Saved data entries

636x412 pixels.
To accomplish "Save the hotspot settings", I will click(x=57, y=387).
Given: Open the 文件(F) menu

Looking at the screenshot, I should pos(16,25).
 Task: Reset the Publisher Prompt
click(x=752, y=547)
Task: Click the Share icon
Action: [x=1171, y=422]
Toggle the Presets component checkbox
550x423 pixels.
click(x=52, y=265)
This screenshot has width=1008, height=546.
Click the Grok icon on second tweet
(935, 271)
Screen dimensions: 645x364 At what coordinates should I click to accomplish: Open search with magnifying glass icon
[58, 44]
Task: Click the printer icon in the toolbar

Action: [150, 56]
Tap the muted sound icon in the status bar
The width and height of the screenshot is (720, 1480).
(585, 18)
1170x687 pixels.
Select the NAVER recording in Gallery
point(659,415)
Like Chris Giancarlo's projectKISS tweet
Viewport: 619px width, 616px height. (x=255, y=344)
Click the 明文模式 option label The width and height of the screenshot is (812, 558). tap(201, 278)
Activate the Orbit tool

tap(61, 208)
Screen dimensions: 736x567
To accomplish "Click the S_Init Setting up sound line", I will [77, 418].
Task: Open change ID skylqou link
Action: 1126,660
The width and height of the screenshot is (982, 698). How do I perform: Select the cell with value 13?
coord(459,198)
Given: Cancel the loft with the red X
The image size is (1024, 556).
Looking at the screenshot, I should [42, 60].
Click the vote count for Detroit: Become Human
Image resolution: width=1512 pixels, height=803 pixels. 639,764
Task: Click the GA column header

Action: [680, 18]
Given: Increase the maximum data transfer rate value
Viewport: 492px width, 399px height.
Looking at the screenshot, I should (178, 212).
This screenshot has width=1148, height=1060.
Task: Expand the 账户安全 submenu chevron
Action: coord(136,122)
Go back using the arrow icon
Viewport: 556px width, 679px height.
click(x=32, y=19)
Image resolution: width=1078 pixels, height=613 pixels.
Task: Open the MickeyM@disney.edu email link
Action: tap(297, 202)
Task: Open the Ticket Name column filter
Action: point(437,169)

Description of the task: Reproduce the entries above in full, so that each one reads exactly as before.

Problem solution:
636x412 pixels.
To accomplish "Save the hotspot settings", I will click(x=57, y=387).
Given: Open the 文件(F) menu

Looking at the screenshot, I should pos(16,25).
 Task: Reset the Publisher Prompt
click(x=752, y=547)
Task: Click the Share icon
Action: [x=1171, y=422]
Toggle the Presets component checkbox
550x423 pixels.
click(x=52, y=265)
This screenshot has width=1008, height=546.
Click the Grok icon on second tweet
(935, 271)
Screen dimensions: 645x364 At what coordinates should I click to accomplish: Open search with magnifying glass icon
[58, 44]
Task: Click the printer icon in the toolbar

Action: [150, 56]
Tap the muted sound icon in the status bar
The width and height of the screenshot is (720, 1480).
(585, 18)
1170x687 pixels.
Select the NAVER recording in Gallery
point(659,415)
Like Chris Giancarlo's projectKISS tweet
Viewport: 619px width, 616px height. (x=255, y=344)
Click the 明文模式 option label The width and height of the screenshot is (812, 558). tap(201, 278)
Activate the Orbit tool

tap(61, 208)
Screen dimensions: 736x567
To accomplish "Click the S_Init Setting up sound line", I will [77, 418].
Task: Open change ID skylqou link
Action: 1126,660
The width and height of the screenshot is (982, 698). How do I perform: Select the cell with value 13?
coord(459,198)
Given: Cancel the loft with the red X
The image size is (1024, 556).
Looking at the screenshot, I should [42, 60].
Click the vote count for Detroit: Become Human
Image resolution: width=1512 pixels, height=803 pixels. 639,764
Task: Click the GA column header

Action: [680, 18]
Given: Increase the maximum data transfer rate value
Viewport: 492px width, 399px height.
Looking at the screenshot, I should (178, 212).
This screenshot has width=1148, height=1060.
Task: Expand the 账户安全 submenu chevron
Action: coord(136,122)
Go back using the arrow icon
Viewport: 556px width, 679px height.
click(x=32, y=19)
Image resolution: width=1078 pixels, height=613 pixels.
Task: Open the MickeyM@disney.edu email link
Action: tap(297, 202)
Task: Open the Ticket Name column filter
Action: point(437,169)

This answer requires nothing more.